On 09/03/2013 11:47 PM, Tom Van Baak wrote:
>> Nowhere does the opinion mention if the timestamps were taken on
>> the same clock or if the two clocks were synchronized.
> PHK,
>
> Correct. This is an age-old problem, whether its minutes or nanoseconds. 
> Time-stamps are inherently relative to a local oscillator's time and rate 
> offset, and affected by frequency drift and stability levels.
>
> A solution to this problem is for the "first responder" to take the cell 
> phone(s) and simultaneously send a text message to himself from each phone. 
> That could help establish a legal time difference (unless, there are variable 
> reception or carrier-specific delays).
>
> They could also simultaneously send cell phone photos of a handheld GPS 
> receiver's time display.

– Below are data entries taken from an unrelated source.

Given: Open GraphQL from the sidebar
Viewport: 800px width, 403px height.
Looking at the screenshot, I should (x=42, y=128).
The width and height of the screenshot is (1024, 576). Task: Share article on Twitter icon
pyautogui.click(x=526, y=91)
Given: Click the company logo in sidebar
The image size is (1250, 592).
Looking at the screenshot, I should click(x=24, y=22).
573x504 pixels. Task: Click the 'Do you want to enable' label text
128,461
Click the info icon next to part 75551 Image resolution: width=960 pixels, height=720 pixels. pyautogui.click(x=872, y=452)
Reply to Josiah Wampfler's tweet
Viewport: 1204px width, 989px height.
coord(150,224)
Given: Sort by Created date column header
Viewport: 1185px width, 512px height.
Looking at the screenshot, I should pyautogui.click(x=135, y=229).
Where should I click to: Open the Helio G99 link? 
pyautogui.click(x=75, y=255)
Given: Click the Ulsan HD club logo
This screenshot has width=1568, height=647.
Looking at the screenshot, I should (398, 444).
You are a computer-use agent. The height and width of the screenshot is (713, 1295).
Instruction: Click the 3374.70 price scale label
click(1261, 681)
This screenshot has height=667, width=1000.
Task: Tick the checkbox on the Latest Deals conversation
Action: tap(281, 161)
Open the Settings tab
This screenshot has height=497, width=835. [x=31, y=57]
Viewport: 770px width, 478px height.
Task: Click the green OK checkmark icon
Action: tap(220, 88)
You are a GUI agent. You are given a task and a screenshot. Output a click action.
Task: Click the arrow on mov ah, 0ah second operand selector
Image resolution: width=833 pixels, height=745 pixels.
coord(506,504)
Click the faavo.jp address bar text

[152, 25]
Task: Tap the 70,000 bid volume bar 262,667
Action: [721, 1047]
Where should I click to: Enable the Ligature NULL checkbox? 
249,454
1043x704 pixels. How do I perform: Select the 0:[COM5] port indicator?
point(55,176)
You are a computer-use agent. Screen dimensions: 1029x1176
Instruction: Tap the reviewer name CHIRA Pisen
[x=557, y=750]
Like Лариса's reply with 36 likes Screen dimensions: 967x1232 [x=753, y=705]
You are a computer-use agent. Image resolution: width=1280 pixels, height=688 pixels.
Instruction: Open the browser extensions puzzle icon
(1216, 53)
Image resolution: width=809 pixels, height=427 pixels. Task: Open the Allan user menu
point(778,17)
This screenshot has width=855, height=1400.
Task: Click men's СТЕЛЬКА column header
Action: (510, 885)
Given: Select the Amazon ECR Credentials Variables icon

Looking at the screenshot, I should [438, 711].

That could help establish a legal time accuracy 
> question (unless, the cell phone or GPS receiver were in some sort of 
> hold-over mode).
>
> For extra credit, further photos can be sent each hour for hours or days to 
> determine the cell phone frequency drift and stability parameters.
>
> Then again, realize that a jury of your fellow citizens, not a jury of your 
> "peers", will decide the question of timing. Thus to raise technical issues 
> like syntonization vs. synchronization, or standard vs. Allan deviation, or 
> GPS vs. UTC clocks will probably not help your case.
"Who is this Allan whos deviation is this or that value?"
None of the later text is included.